= Records provided =

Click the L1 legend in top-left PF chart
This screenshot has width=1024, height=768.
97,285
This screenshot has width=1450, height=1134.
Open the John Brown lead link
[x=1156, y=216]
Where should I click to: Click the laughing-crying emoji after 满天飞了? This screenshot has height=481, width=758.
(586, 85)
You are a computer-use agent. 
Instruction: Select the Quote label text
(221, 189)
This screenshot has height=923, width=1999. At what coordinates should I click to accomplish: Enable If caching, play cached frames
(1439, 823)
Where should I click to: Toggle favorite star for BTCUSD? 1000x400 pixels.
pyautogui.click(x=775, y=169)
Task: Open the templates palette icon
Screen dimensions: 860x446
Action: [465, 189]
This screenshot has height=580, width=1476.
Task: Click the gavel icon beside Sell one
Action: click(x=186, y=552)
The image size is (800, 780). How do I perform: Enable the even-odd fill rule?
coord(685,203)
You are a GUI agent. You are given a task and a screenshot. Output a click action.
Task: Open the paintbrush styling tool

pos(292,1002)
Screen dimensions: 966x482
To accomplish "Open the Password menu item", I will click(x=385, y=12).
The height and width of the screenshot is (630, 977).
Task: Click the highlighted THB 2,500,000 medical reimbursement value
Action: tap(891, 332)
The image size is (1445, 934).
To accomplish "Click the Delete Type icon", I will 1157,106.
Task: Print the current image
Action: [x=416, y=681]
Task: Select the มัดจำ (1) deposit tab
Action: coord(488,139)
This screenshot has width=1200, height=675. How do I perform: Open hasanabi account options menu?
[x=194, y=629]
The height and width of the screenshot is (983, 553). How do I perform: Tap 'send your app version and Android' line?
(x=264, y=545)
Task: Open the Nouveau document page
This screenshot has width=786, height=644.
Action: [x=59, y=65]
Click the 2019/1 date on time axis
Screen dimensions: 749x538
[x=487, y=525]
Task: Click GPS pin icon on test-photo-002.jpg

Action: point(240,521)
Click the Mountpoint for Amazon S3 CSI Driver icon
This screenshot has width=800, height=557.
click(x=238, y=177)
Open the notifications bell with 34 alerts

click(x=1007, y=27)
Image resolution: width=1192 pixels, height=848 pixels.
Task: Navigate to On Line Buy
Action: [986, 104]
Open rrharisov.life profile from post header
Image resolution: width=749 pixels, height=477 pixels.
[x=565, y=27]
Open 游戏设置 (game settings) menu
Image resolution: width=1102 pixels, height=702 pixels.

= Task directions =
When copying the data above, keep every line exactly as written.

= Written reply =
Click the L1 legend in top-left PF chart
This screenshot has width=1024, height=768.
97,285
This screenshot has width=1450, height=1134.
Open the John Brown lead link
[x=1156, y=216]
Where should I click to: Click the laughing-crying emoji after 满天飞了? This screenshot has height=481, width=758.
(586, 85)
You are a computer-use agent. 
Instruction: Select the Quote label text
(221, 189)
This screenshot has height=923, width=1999. At what coordinates should I click to accomplish: Enable If caching, play cached frames
(1439, 823)
Where should I click to: Toggle favorite star for BTCUSD? 1000x400 pixels.
pyautogui.click(x=775, y=169)
Task: Open the templates palette icon
Screen dimensions: 860x446
Action: [465, 189]
This screenshot has height=580, width=1476.
Task: Click the gavel icon beside Sell one
Action: click(x=186, y=552)
The image size is (800, 780). How do I perform: Enable the even-odd fill rule?
coord(685,203)
You are a GUI agent. You are given a task and a screenshot. Output a click action.
Task: Open the paintbrush styling tool

pos(292,1002)
Screen dimensions: 966x482
To accomplish "Open the Password menu item", I will click(x=385, y=12).
The height and width of the screenshot is (630, 977).
Task: Click the highlighted THB 2,500,000 medical reimbursement value
Action: tap(891, 332)
The image size is (1445, 934).
To accomplish "Click the Delete Type icon", I will 1157,106.
Task: Print the current image
Action: [x=416, y=681]
Task: Select the มัดจำ (1) deposit tab
Action: coord(488,139)
This screenshot has width=1200, height=675. How do I perform: Open hasanabi account options menu?
[x=194, y=629]
The height and width of the screenshot is (983, 553). How do I perform: Tap 'send your app version and Android' line?
(x=264, y=545)
Task: Open the Nouveau document page
This screenshot has width=786, height=644.
Action: [x=59, y=65]
Click the 2019/1 date on time axis
Screen dimensions: 749x538
[x=487, y=525]
Task: Click GPS pin icon on test-photo-002.jpg

Action: point(240,521)
Click the Mountpoint for Amazon S3 CSI Driver icon
This screenshot has width=800, height=557.
click(x=238, y=177)
Open the notifications bell with 34 alerts

click(x=1007, y=27)
Image resolution: width=1192 pixels, height=848 pixels.
Task: Navigate to On Line Buy
Action: [986, 104]
Open rrharisov.life profile from post header
Image resolution: width=749 pixels, height=477 pixels.
[x=565, y=27]
Open 游戏设置 (game settings) menu
Image resolution: width=1102 pixels, height=702 pixels.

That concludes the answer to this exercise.